• STUDY MATERIAL:
--- START ---

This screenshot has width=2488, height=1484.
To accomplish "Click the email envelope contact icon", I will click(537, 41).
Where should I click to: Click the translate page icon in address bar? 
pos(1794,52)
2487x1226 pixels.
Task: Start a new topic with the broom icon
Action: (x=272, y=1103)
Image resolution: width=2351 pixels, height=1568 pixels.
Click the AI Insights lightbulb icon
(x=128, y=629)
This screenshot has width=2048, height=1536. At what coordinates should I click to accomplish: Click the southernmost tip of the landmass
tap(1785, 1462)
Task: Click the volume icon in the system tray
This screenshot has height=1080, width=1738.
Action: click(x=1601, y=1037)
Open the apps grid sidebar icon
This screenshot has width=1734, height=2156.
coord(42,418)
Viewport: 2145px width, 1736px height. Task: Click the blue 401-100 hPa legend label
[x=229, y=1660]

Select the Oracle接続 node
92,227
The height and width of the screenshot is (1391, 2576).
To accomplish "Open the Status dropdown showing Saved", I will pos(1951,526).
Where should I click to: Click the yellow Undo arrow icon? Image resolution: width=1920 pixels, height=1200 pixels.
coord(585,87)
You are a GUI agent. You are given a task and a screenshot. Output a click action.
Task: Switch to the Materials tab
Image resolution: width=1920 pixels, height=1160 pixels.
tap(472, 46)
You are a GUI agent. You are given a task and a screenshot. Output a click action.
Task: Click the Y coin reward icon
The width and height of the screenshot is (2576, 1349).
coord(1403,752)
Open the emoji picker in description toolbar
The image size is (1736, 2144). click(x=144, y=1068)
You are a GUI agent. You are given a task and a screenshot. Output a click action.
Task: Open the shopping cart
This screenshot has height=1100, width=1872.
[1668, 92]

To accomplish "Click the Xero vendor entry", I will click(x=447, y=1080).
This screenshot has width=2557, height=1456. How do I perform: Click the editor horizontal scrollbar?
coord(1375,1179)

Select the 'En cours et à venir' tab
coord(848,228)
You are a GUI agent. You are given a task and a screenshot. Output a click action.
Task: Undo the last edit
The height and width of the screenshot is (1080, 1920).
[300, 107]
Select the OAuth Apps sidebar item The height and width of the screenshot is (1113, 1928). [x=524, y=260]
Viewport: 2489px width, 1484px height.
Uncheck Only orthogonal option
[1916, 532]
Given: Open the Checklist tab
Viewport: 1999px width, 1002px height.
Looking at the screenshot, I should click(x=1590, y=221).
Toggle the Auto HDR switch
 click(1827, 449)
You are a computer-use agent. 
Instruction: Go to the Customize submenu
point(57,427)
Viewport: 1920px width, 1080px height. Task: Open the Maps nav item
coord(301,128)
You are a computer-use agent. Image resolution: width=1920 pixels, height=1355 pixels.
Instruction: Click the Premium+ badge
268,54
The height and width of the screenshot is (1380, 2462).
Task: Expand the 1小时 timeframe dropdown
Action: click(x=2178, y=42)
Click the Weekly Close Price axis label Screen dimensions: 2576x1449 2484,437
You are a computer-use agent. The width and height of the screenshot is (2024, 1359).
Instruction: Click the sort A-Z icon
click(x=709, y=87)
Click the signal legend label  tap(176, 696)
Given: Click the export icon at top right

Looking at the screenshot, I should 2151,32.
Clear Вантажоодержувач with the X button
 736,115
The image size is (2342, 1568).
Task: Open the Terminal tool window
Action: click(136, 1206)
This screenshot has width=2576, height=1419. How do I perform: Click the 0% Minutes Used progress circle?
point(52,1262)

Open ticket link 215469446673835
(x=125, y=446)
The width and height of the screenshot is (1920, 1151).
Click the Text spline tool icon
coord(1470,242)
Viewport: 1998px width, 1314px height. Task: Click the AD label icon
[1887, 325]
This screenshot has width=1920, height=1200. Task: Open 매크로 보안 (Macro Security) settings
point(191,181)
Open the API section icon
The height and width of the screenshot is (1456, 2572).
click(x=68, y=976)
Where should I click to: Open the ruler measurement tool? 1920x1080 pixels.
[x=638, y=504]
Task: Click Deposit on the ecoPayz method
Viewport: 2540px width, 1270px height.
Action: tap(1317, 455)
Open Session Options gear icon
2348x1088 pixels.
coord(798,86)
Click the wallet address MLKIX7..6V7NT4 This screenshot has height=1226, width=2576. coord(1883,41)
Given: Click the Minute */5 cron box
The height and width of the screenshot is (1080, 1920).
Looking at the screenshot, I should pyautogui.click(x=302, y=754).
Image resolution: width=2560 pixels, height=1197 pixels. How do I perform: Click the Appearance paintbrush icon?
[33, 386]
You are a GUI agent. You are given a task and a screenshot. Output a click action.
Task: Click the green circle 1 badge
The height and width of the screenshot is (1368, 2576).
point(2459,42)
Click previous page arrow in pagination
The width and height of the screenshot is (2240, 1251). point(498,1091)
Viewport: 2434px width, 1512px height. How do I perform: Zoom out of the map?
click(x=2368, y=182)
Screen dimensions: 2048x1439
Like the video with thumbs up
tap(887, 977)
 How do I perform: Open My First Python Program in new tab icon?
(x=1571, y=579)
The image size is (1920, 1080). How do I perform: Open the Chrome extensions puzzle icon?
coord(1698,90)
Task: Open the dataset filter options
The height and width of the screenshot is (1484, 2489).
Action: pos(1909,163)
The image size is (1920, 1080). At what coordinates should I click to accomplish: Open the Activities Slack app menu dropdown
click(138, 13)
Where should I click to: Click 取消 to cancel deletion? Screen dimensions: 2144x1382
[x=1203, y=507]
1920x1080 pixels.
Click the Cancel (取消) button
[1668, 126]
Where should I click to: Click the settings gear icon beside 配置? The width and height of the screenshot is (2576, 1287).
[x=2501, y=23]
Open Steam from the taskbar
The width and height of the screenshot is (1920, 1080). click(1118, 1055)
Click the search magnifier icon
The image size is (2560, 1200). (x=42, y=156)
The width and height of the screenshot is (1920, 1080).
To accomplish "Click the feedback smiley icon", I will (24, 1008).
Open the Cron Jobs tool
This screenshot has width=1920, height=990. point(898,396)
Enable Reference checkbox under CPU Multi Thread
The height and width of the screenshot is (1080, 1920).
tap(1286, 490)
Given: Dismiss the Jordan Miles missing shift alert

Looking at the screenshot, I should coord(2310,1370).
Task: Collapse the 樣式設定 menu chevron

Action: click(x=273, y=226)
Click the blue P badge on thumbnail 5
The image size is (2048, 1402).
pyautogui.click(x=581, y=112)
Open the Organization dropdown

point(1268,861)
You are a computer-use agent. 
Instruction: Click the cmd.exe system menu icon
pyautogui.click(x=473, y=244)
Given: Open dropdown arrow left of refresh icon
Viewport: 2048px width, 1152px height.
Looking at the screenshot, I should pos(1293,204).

--- END ---

• TASK ITEM:
Using the listing above, print the line containing "Where should I click to: Click the settings" and every line after it exactly, up to and including the last.

• RESPONSE BOX:
Where should I click to: Click the settings gear icon beside 配置? The width and height of the screenshot is (2576, 1287).
[x=2501, y=23]
Open Steam from the taskbar
The width and height of the screenshot is (1920, 1080). click(1118, 1055)
Click the search magnifier icon
The image size is (2560, 1200). (x=42, y=156)
The width and height of the screenshot is (1920, 1080).
To accomplish "Click the feedback smiley icon", I will (24, 1008).
Open the Cron Jobs tool
This screenshot has width=1920, height=990. point(898,396)
Enable Reference checkbox under CPU Multi Thread
The height and width of the screenshot is (1080, 1920).
tap(1286, 490)
Given: Dismiss the Jordan Miles missing shift alert

Looking at the screenshot, I should coord(2310,1370).
Task: Collapse the 樣式設定 menu chevron

Action: click(x=273, y=226)
Click the blue P badge on thumbnail 5
The image size is (2048, 1402).
pyautogui.click(x=581, y=112)
Open the Organization dropdown

point(1268,861)
You are a computer-use agent. 
Instruction: Click the cmd.exe system menu icon
pyautogui.click(x=473, y=244)
Given: Open dropdown arrow left of refresh icon
Viewport: 2048px width, 1152px height.
Looking at the screenshot, I should pos(1293,204).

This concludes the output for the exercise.